Mathieu Caesar, Histoire de Genève. Tome 1. La cité des évêques (IVe-XVIe siècle), Neuchâtel, Éditions Alphil-Presses Universitaires Suisses, 2014, 151 p.

Pages I à III

Notes

  • [1]
    Mathieu César a développé ces aspects dans sa thèse, Le pouvoir en ville. Gestion urbaine et pratiques politiques à Genève fin XIIIe - début XVIe siècle), Turnhout, Brepols, 2011 (Studies in European Urban History, 25).
English version

1Depuis la fin de l’Antiquité, Genève est avant tout une cité épiscopale. Dans ce premier tome de l’histoire de la ville, Mathieu Caesar nous propose une brève, mais très riche histoire de la cité des évêques depuis l’établissement du pouvoir épiscopal vers le milieu du IVe siècle jusqu’au départ définitif de l’évêque en 1533 à la veille de la réforme. Son objectif est de raconter la manière de vivre en ville et de s’approprier l’espace urbain de la société urbaine. Pour ce faire, il a choisi avec justesse un plan chrono-thématique dans lequel il fait alterner en treize tableaux, le récit événementiel et les chapitres sur la vie politique, les activités économiques, l’ordre social, l’église et la vie religieuse.

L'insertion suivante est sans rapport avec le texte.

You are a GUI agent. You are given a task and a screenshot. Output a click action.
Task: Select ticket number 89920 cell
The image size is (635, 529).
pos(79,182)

2Durant « les temps obscurs » qui s’étendent du passage de César jusqu’au XIe siècle, la cité, dès le début du Ve siècle, s’est érigée en centre régional dont l’importance est aussi bien économique que religieuse et administrative. Elle a donc acquis les traits fondamentaux qu’elle gardera tout au long du Moyen Âge. L’époque burgonde (443-534), durant laquelle Genève est choisie comme capitale du nouveau royaume, est un siècle fondamental pour le renforcement du christianisme et le développement des lieux de culte après la conversion de Sigismond au catholicisme avant 508. En 1032, à la fin du second royaume de Bourgogne, Genève est incorporée au Saint Empire et, au début du XIe siècle, les comtes de Genève sont devenus une dynastie héréditaire.

3Au cours des XIIe et XIIIe siècles, l’histoire de Genève est rythmée par les interminables querelles entre l’évêque – à la tête d’un vaste diocèse qui a connu assez tardivement la mise en place de réseaux monastiques (une soixantaine d’établissements masculins et six communautés féminines) - et les puissants seigneurs de la région voulant acquérir ses droits temporels ainsi que les conflits entre les différents lignages aristocratiques s’affrontant pour l’hégémonie régionale. Jusqu’à la fin du Moyen Âge, l’équilibre des pouvoirs politique entre les comtes de Savoie, l’évêque et la communauté de citoyens, reste fragile et se trouve sans cesse remis en cause.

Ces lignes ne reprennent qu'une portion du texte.